**Task to complete**
Produce an exact copy of the lines from the line that contains "留言 (102, 1017)" to the end of the listing below.

+++ Given data +++

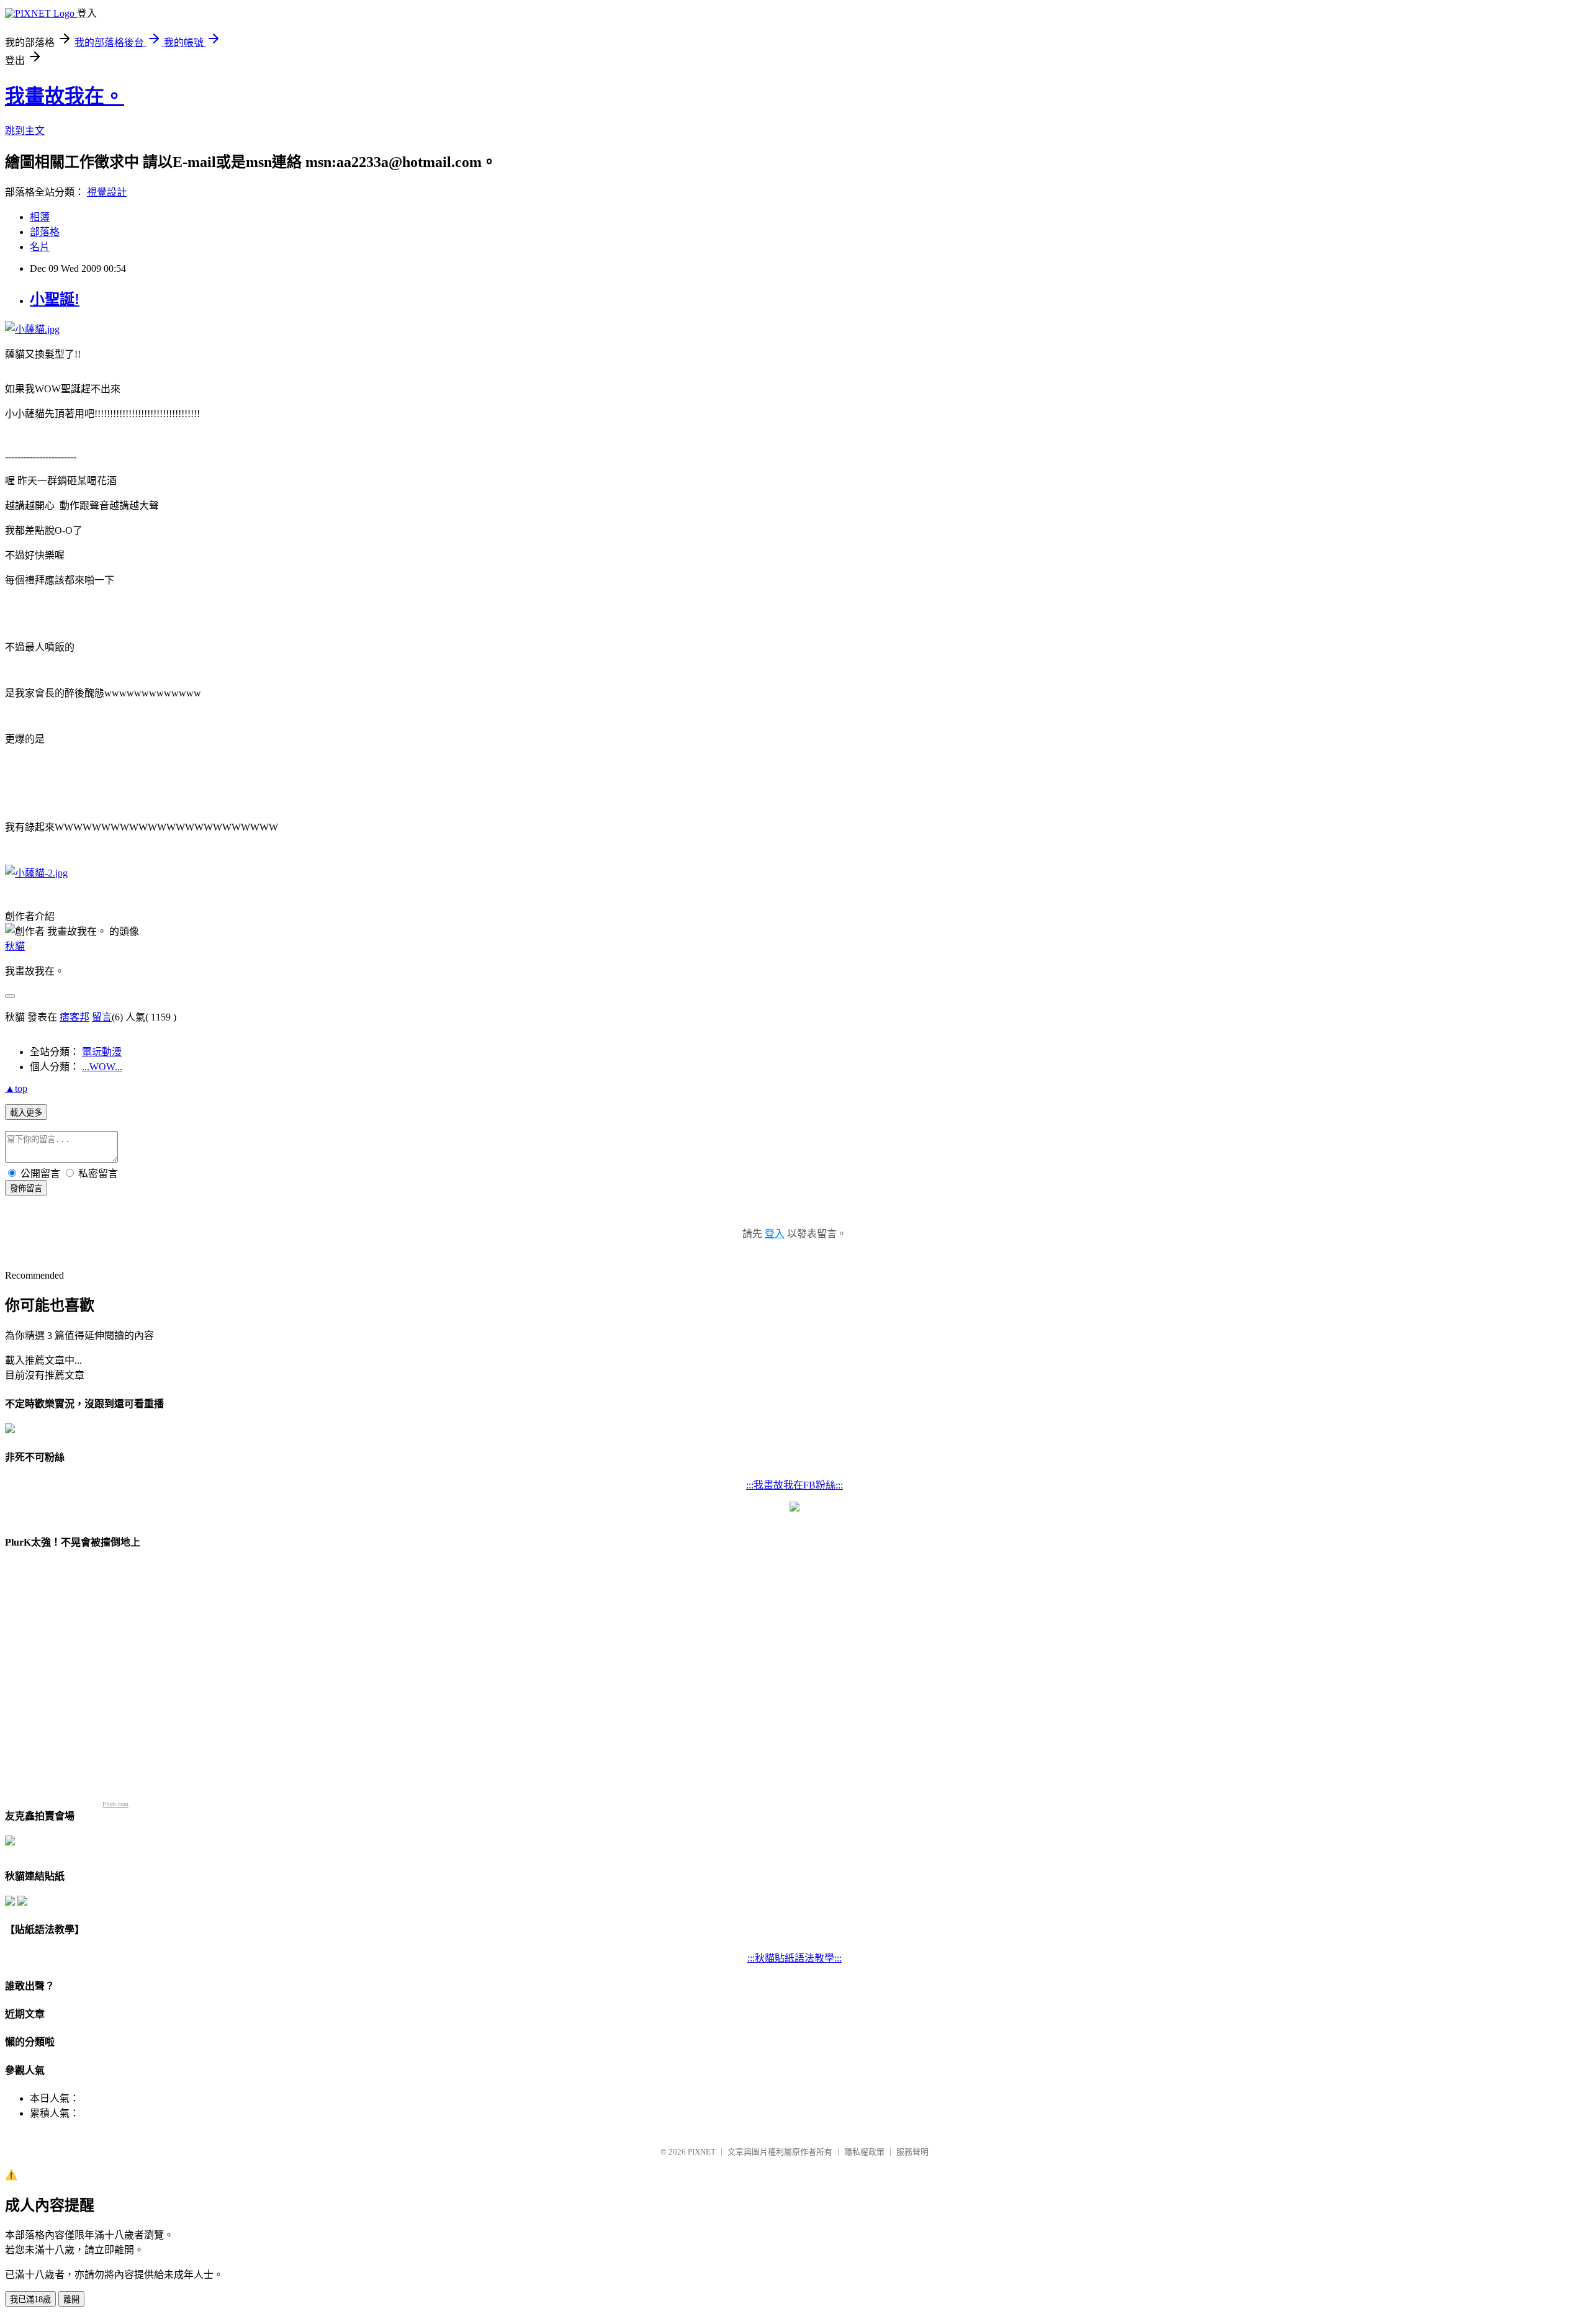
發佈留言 (26, 1188)
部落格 (45, 232)
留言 (102, 1017)
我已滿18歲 (30, 2299)
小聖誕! (54, 299)
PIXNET (702, 2151)
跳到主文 (25, 130)
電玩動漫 (102, 1052)
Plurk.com (115, 1804)
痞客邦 (74, 1017)
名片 (40, 246)
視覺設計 (107, 192)
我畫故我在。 (64, 96)
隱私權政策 (864, 2151)
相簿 (40, 217)
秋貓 (15, 946)
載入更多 (26, 1112)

+++

**Solved exercise**
留言 (102, 1017)
我已滿18歲 (30, 2299)
小聖誕! (54, 299)
PIXNET (702, 2151)
跳到主文 (25, 130)
電玩動漫 (102, 1052)
Plurk.com (115, 1804)
痞客邦 (74, 1017)
名片 (40, 246)
視覺設計 (107, 192)
我畫故我在。 (64, 96)
隱私權政策 (864, 2151)
相簿 (40, 217)
秋貓 (15, 946)
載入更多 (26, 1112)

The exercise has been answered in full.